Suppose the space shuttle is in orbit 430 km from the Earth's surface, and circles the Earth about once every 93.2 minutes. Find the centripetal acceleration of the space shuttle in its orbit. Express your answer in terms of g, the gravitational acceleration at the Earth's surface.
centrip acceleration=w^2 r
where w=2PI/periodinseconds
r is re+altitude
To find the centripetal acceleration of the space shuttle in its orbit, we need to use the formula for centripetal acceleration:
a = (v^2) / r
where a is the centripetal acceleration, v is the orbital velocity, and r is the radius of the orbit.
First, let's find the orbital velocity of the space shuttle. We know that it orbits the Earth once every 93.2 minutes.
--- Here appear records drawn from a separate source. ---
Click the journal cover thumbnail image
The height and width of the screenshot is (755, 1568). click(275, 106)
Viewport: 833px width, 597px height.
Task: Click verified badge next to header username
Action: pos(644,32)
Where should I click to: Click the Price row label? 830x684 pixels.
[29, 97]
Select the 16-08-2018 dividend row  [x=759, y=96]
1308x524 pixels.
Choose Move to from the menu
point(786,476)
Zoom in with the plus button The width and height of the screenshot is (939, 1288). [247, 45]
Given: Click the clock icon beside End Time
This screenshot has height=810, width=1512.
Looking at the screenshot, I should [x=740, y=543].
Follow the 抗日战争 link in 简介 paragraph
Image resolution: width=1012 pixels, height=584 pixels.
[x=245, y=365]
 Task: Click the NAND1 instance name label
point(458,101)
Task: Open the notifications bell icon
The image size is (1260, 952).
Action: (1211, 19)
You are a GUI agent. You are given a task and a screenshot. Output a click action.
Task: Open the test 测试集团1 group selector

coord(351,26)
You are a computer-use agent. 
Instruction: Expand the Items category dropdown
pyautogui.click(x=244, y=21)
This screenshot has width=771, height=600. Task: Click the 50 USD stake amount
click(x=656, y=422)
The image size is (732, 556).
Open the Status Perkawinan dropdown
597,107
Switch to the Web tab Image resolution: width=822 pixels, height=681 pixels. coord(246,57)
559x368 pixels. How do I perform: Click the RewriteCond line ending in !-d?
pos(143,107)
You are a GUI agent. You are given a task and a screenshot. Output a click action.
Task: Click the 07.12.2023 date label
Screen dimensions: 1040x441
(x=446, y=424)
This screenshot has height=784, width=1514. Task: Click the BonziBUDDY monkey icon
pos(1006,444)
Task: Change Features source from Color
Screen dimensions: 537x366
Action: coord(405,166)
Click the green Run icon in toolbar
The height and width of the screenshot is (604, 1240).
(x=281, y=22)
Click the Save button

To convert this to seconds, we multiply by 60:
t = 93.2 minutes * 60 seconds/minute = 5592 seconds
The orbital velocity can then be determined using the formula:
v = 2πr / t
where r is the radius of the orbit and t is the time taken to complete one orbit.
Plugging in the values given in the problem, we have:
v = (2π * 430 km) / 5592 seconds
To simplify the units, convert the radius from kilometers to meters:
r = 430 km * 1000 m/km = 430,000 m
Now we can calculate the orbital velocity:
v = (2π * 430,000 m) / 5592 seconds
Next, we can find the centripetal acceleration using the formula:
a = (v^2) / r
Plugging in the values we found earlier, we have:
a = (v^2) / r
= (v^2) / (430,000 m)
Remember that we need to express the answer in terms of g, the gravitational acceleration at the Earth's surface. The gravitational acceleration at the Earth's surface, g, is approximately 9.8 m/s^2.
Therefore:
a = (v^2) / (430,000 m)
= (2π * 430,000 m / 5592 seconds)^2 / (430,000 m)
≈ (2π)^2 * (430,000 m)^2 / (5592 seconds)^2 / (430,000 m)
≈ (2π)^2 * (430,000 m) / (5592 seconds)^2
≈ (2π)^2 * 9.8 m/s^2
So, the centripetal acceleration of the space shuttle in its orbit is approximately (2π)^2 * 9.8 m/s^2.